_What you need to do_
The records below are to be restated word for word; their pictures are not.

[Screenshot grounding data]
^^^^^^^^

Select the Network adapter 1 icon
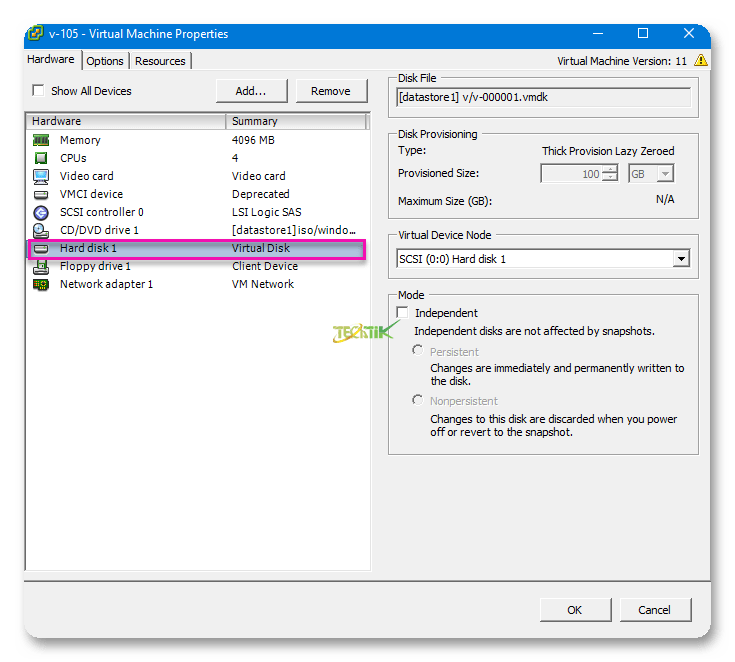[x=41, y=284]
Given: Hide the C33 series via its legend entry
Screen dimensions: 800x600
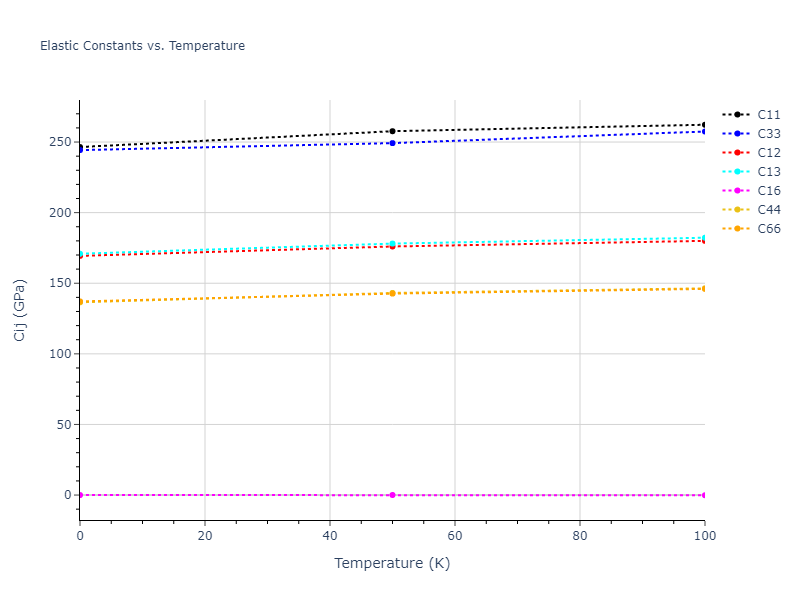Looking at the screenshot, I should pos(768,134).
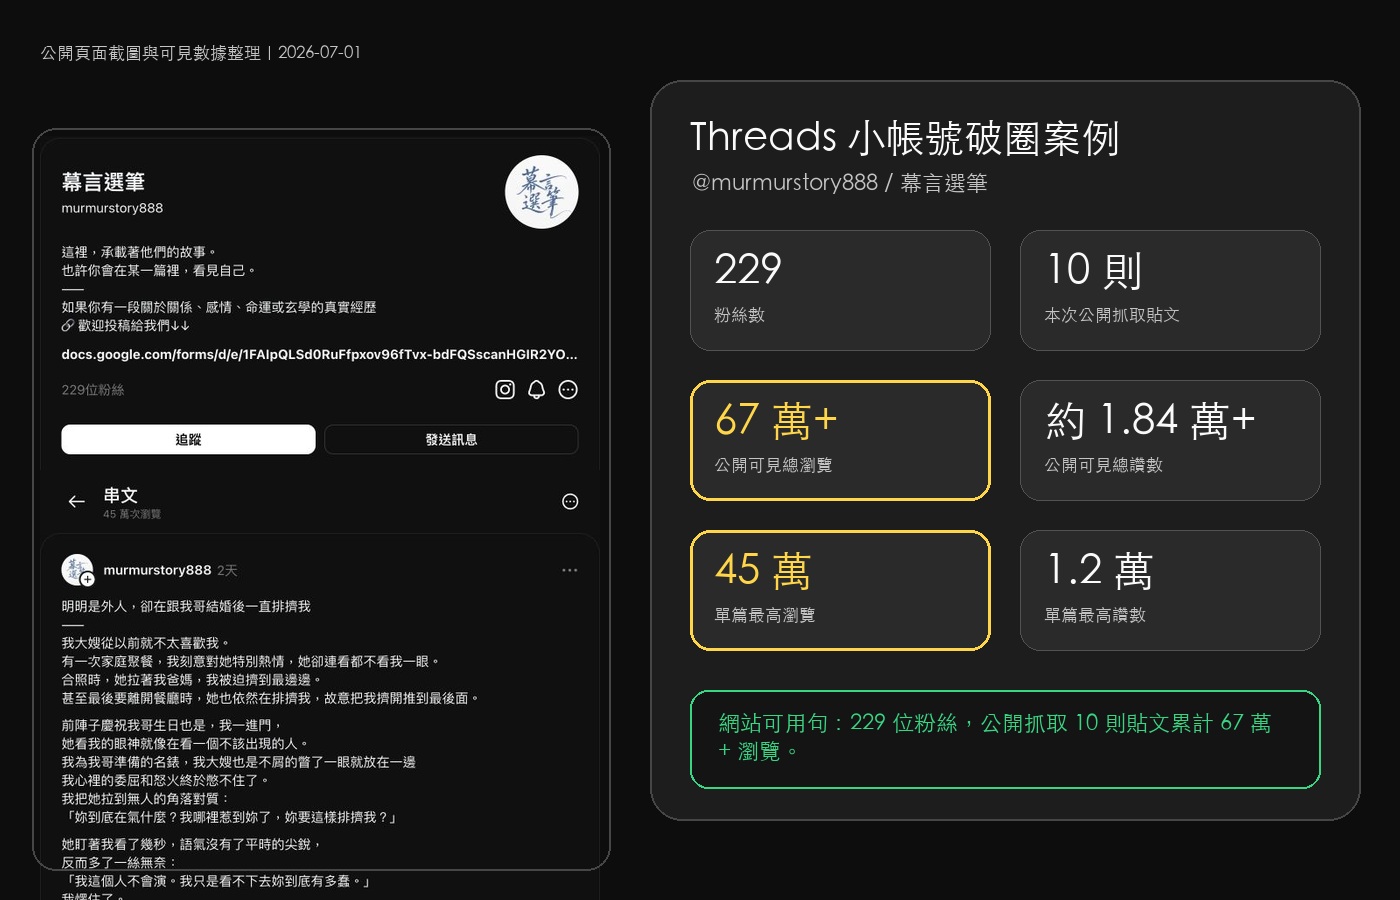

^^^^^^^^

_Your response_
Select the Network adapter 1 icon
[x=41, y=284]
Given: Hide the C33 series via its legend entry
Screen dimensions: 800x600
Looking at the screenshot, I should pos(768,134).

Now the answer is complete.